▶ [THE PROBLEM]
Set down a word-for-word copy of the data below, limited to the lines from the first through the line with "Aviso Legal (1446, 662)".

········

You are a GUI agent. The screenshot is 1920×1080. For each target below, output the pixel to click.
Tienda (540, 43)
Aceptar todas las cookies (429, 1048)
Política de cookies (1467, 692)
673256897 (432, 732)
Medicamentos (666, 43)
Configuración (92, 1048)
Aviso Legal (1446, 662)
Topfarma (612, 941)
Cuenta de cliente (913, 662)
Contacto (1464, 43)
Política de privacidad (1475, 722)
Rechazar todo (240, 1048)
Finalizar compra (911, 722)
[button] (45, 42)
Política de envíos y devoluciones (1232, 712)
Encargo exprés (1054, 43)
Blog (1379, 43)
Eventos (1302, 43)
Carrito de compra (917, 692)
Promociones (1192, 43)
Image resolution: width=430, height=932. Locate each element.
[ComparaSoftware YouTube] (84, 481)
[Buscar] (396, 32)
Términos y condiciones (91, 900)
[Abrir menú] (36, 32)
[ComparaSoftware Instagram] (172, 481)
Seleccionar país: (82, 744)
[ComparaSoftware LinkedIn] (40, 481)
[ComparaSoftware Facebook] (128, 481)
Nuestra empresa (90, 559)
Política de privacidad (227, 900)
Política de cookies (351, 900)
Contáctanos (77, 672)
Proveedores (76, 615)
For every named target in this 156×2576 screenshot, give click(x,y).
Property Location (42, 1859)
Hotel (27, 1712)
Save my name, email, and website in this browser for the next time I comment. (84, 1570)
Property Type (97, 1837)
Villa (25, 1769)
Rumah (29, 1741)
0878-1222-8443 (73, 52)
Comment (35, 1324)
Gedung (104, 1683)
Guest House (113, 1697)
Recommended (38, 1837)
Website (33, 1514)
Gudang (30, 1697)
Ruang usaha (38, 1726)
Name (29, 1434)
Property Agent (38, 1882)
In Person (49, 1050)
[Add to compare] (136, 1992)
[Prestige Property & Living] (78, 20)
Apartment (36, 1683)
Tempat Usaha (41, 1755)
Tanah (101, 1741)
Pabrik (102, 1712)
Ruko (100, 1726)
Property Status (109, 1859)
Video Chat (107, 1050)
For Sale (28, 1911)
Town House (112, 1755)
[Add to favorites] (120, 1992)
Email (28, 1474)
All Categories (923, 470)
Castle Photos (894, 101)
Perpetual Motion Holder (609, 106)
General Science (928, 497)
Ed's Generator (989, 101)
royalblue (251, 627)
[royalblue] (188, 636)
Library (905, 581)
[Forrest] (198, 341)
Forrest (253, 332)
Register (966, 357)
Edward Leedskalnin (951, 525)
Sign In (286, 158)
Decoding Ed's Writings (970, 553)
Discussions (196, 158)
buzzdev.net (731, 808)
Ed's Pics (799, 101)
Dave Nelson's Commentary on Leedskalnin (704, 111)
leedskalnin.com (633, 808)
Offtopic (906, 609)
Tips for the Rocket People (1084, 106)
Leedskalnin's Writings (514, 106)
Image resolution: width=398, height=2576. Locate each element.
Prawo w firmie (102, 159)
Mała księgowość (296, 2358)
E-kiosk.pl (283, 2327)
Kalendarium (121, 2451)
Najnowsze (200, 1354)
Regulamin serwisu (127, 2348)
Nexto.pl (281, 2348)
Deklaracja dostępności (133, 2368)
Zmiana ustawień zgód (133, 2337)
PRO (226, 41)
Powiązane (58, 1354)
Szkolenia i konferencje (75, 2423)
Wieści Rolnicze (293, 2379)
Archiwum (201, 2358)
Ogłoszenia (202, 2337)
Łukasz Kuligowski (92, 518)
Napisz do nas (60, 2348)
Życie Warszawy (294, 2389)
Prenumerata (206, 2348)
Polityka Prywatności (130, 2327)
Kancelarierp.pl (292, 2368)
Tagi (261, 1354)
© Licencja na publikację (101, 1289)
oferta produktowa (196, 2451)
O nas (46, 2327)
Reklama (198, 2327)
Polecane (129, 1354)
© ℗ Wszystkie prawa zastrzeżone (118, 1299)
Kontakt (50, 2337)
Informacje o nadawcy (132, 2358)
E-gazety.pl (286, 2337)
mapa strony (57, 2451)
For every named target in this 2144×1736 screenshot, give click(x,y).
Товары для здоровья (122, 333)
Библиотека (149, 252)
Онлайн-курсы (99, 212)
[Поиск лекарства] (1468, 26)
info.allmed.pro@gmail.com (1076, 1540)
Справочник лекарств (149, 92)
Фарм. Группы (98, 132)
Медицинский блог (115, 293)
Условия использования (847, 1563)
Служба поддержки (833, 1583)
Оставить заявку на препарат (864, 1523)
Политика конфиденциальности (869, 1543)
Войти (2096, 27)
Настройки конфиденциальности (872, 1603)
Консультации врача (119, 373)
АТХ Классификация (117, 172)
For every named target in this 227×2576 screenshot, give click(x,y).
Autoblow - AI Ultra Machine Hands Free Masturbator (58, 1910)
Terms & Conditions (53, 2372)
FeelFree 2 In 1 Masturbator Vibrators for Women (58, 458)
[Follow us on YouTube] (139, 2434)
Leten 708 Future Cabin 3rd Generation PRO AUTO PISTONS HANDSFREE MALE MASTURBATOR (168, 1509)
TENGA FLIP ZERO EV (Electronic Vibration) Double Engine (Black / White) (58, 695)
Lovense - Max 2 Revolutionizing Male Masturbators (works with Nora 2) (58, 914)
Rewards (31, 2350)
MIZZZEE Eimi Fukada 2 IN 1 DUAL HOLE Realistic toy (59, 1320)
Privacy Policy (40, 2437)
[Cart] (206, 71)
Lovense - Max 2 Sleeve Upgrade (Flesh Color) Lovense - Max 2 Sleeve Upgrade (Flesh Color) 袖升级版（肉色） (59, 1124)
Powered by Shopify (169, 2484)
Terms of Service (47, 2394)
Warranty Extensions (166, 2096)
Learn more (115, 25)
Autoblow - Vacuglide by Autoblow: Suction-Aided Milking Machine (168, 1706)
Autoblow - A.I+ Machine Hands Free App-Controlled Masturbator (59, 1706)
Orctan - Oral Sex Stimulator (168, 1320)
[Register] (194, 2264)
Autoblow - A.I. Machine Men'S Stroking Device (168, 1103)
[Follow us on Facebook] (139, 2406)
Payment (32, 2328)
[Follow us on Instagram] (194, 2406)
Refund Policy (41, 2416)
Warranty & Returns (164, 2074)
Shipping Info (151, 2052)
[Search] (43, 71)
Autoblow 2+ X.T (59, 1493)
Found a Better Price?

········

▶ [RESPONSE]
You are a GUI agent. The screenshot is 1920×1080. For each target below, output the pixel to click.
Tienda (540, 43)
Aceptar todas las cookies (429, 1048)
Política de cookies (1467, 692)
673256897 (432, 732)
Medicamentos (666, 43)
Configuración (92, 1048)
Aviso Legal (1446, 662)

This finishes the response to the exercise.